Vietnam's Department of Animal Health confirmed that avian flu had been found in poultry in Ha Nam and Vinh Phuc provinces. That means 12 Vietnamese provinces have reported outbreaks since the beginning of May.

The government is vaccinating chickens and ducks en masse against the H5N1 bird flu virus, as it has every fall and spring since 2004. Agriculture Minister Cao Duc Phat sent a message to provincial officials Wednesday urging them to vaccinate 100 percent of the country's ducks.

Hans Troedsson, the World Health Organization's representative in Hanoi, says unvaccinated ducks are at the center of the current outbreaks.

"There have been, unfortunately, flocks of ducks that have not been vaccinated, and that is where we see the outbreaks," he said.

Jeff Gilbert, an H5N1 expert at the U.N. Food and Agriculture Organization's Hanoi office, says the fight against bird flu has lost some steam at the local level this year.

"There has been kind of a fatigue with things," he said. "The farmers and the field staff might not be so active to vaccinate the poultry. Some provinces, six weeks ago, confidently announced that they had finished their first injection of the round, which is two injections. But six weeks later, there Is no sign that they HAve finished their second one, which you would expect."

The WHO's Troedsson says he is confident the country's leaders are pushing hard to reinvigorate the control programs.

Vietnam has been widely seen as a bird flu success story, particularly since it stopped the spread of the disease to humans after suffering 93 cases and 42 deaths between 2003 and 2005.

But on May 25, the country announced its first new human case of H5N1 since 2005, a man who had recently slaughtered chickens and was being treated at a Hanoi hospital. If confirmed by the WHO, this would be Vietnam's 94th case.

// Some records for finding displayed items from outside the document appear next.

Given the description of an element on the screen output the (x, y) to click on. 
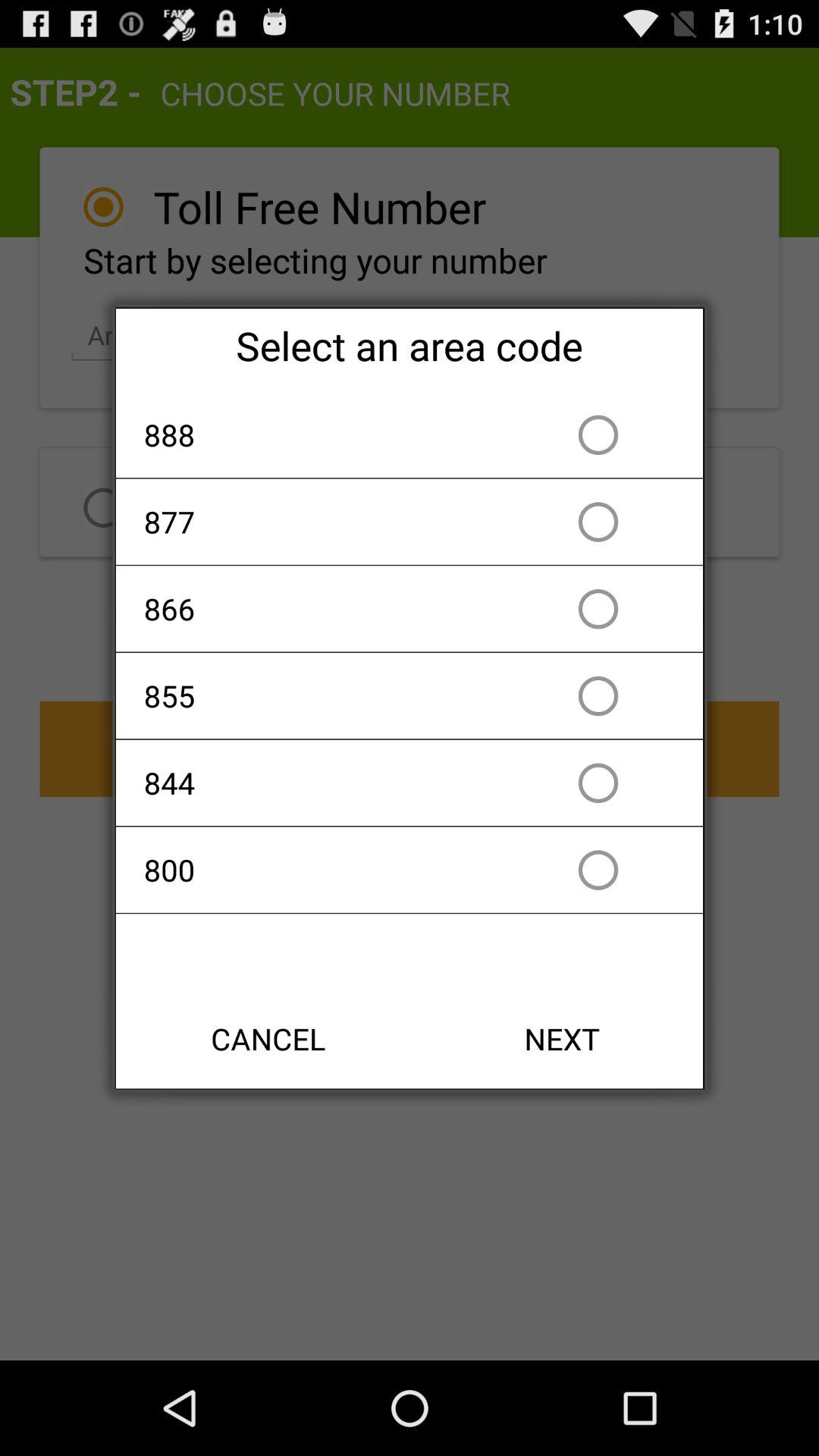
open the 844 app (322, 782)
Given the description of an element on the screen output the (x, y) to click on. 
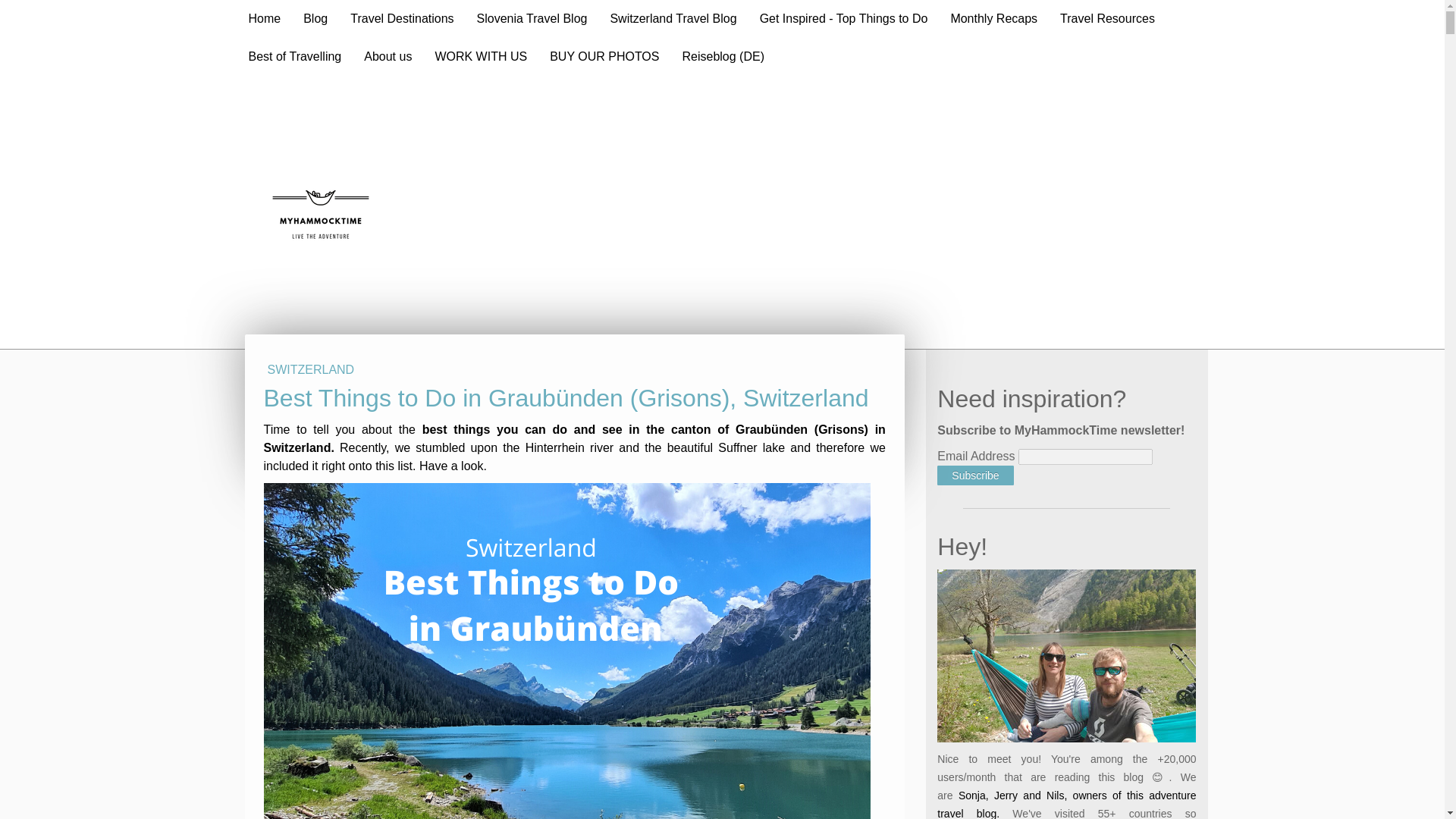
Blog (315, 18)
What to Do in Ticino, Switzerland - Insider Tips (421, 391)
Travel resources (1017, 778)
Home (263, 18)
Subscribe (975, 349)
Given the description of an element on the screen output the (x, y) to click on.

The virus has become endemic in Southeast Asia, and Troedsson says a single human case is no cause for panic.

"We know that the virus has been circulating in the environment all the time," he said. "As one isolated case, it is not a surprise, and not alarming either."

Indonesia, meanwhile, has passed Vietnam as the country with the most confirmed human H5N1 cases, and deaths. The Indonesian government reported Wednesday that a 45-year-old man from Java who ate contaminated chickens had died of bird flu. This was the country's 98th human case, and its 78th fatality.

Most human cases have resulted from people handling infected birds. But health officials say if the virus mutates to a form easily transmitted from human to human, it could lead to a global pandemic that could put millions of people at risk.